WHAT NEEDS TO BE DONE ->
Reproduce only what runs from the line containing "EgoPHobia #26 (49, 2388)" to the line containing "בית (874, 62)" in the records below, inclusive. Keep it exact, and keep the pictures out.

RECORDS ->

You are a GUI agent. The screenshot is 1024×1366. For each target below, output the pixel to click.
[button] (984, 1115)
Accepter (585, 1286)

---

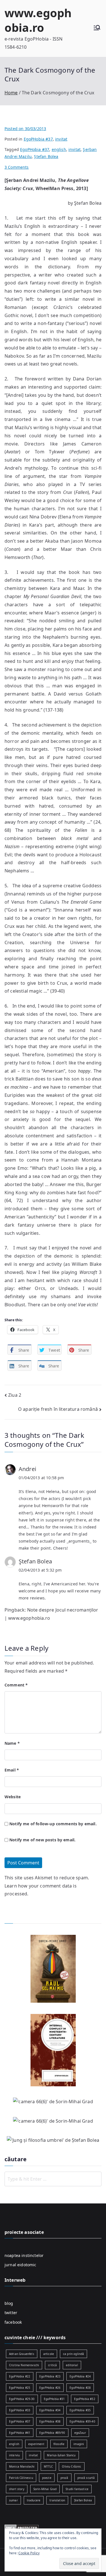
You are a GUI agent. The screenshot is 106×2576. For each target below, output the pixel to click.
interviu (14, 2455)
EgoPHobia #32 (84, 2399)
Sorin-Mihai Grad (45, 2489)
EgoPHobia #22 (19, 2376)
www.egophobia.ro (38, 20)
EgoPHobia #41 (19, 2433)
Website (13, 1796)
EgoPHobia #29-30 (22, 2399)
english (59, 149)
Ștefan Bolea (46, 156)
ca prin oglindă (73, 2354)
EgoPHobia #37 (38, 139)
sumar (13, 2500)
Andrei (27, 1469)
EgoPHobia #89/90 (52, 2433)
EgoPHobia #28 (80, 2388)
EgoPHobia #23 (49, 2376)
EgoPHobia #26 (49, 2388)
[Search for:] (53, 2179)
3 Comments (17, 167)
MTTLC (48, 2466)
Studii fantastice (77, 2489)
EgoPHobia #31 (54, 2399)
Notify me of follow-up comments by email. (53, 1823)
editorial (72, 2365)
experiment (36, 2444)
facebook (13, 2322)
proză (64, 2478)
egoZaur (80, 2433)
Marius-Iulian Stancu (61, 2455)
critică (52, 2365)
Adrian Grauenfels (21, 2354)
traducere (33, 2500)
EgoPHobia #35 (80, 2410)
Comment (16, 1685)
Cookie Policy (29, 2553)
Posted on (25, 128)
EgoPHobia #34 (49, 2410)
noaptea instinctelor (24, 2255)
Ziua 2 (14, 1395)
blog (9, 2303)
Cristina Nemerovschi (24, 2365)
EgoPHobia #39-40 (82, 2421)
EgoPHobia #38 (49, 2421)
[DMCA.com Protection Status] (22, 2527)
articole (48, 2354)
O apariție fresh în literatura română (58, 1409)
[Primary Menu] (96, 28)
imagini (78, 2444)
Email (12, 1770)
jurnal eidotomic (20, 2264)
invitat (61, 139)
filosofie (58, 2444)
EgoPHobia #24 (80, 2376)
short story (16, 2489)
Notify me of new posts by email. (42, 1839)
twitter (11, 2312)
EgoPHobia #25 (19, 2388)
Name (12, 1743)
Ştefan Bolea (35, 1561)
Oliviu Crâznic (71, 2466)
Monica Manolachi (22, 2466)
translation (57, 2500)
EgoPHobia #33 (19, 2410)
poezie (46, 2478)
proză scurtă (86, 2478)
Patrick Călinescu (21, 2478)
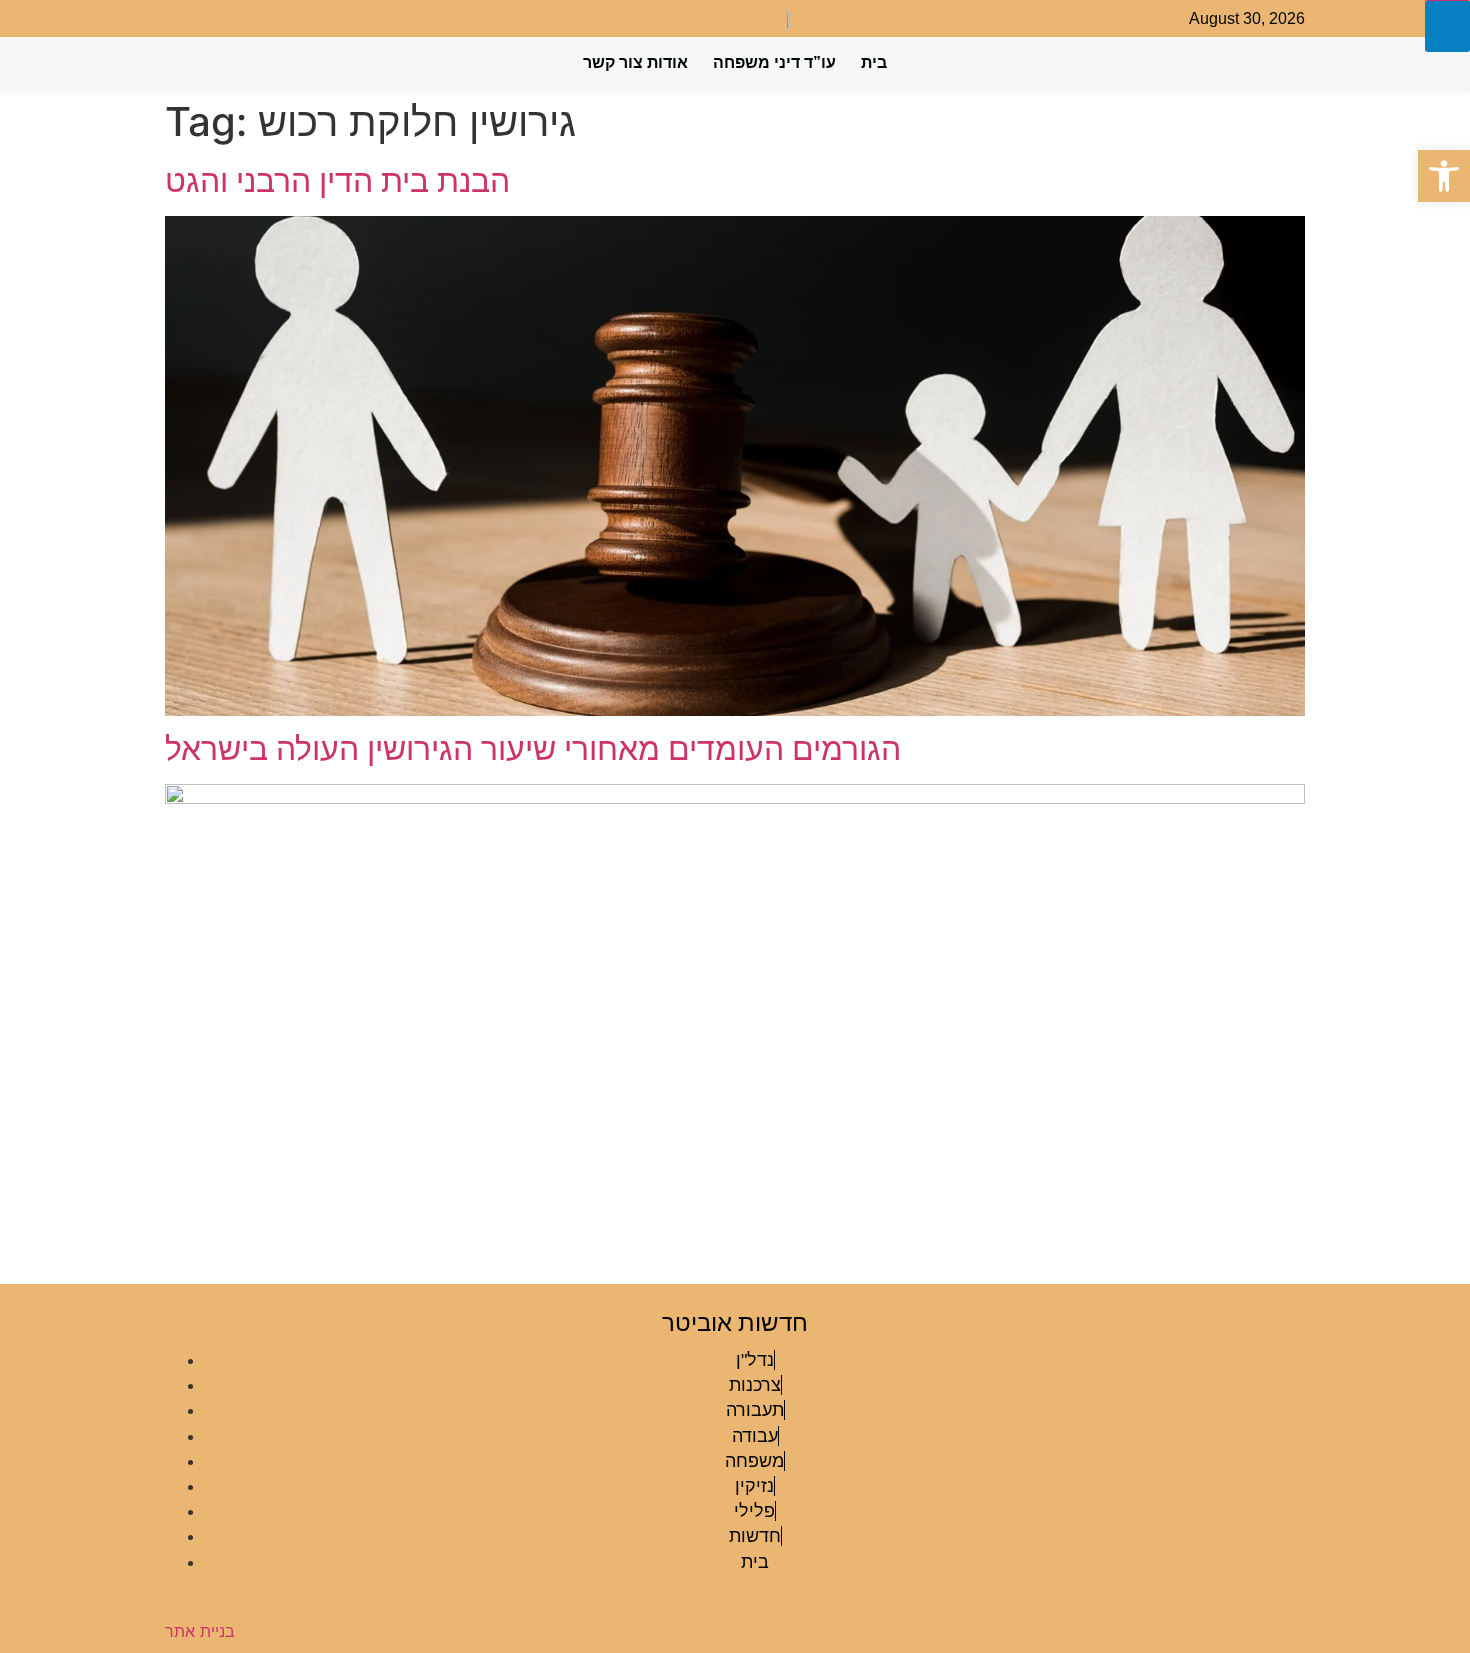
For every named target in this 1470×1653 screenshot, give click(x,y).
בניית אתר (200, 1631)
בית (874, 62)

ANSWER FOR THE TASK ->
EgoPHobia #26 (49, 2388)
[Search for:] (53, 2179)
3 Comments (17, 167)
MTTLC (48, 2466)
Studii fantastice (77, 2489)
EgoPHobia #31 (54, 2399)
Notify me of follow-up comments by email. (53, 1823)
editorial (72, 2365)
experiment (36, 2444)
facebook (13, 2322)
proză (64, 2478)
egoZaur (80, 2433)
Marius-Iulian Stancu (61, 2455)
critică (52, 2365)
Adrian Grauenfels (21, 2354)
traducere (33, 2500)
EgoPHobia #35 (80, 2410)
Comment (16, 1685)
Cookie Policy (29, 2553)
Posted on (25, 128)
EgoPHobia #34 (49, 2410)
noaptea instinctelor (24, 2255)
Ziua 2 (14, 1395)
blog (9, 2303)
Cristina Nemerovschi (24, 2365)
EgoPHobia #39-40 (82, 2421)
EgoPHobia #38 (49, 2421)
[DMCA.com Protection Status] (22, 2527)
articole (48, 2354)
O apariție fresh în literatura română (58, 1409)
[Primary Menu] (96, 28)
imagini (78, 2444)
Email (12, 1770)
jurnal eidotomic (20, 2264)
invitat (61, 139)
filosofie (58, 2444)
EgoPHobia #24 (80, 2376)
short story (16, 2489)
Notify me of new posts by email. (42, 1839)
twitter (11, 2312)
EgoPHobia #25 (19, 2388)
Name (12, 1743)
Ştefan Bolea (35, 1561)
Oliviu Crâznic (71, 2466)
Monica Manolachi (22, 2466)
translation (57, 2500)
EgoPHobia #33 (19, 2410)
poezie (46, 2478)
proză scurtă (86, 2478)
Patrick Călinescu (21, 2478)
For every named target in this 1470×1653 screenshot, give click(x,y).
בניית אתר (200, 1631)
בית (874, 62)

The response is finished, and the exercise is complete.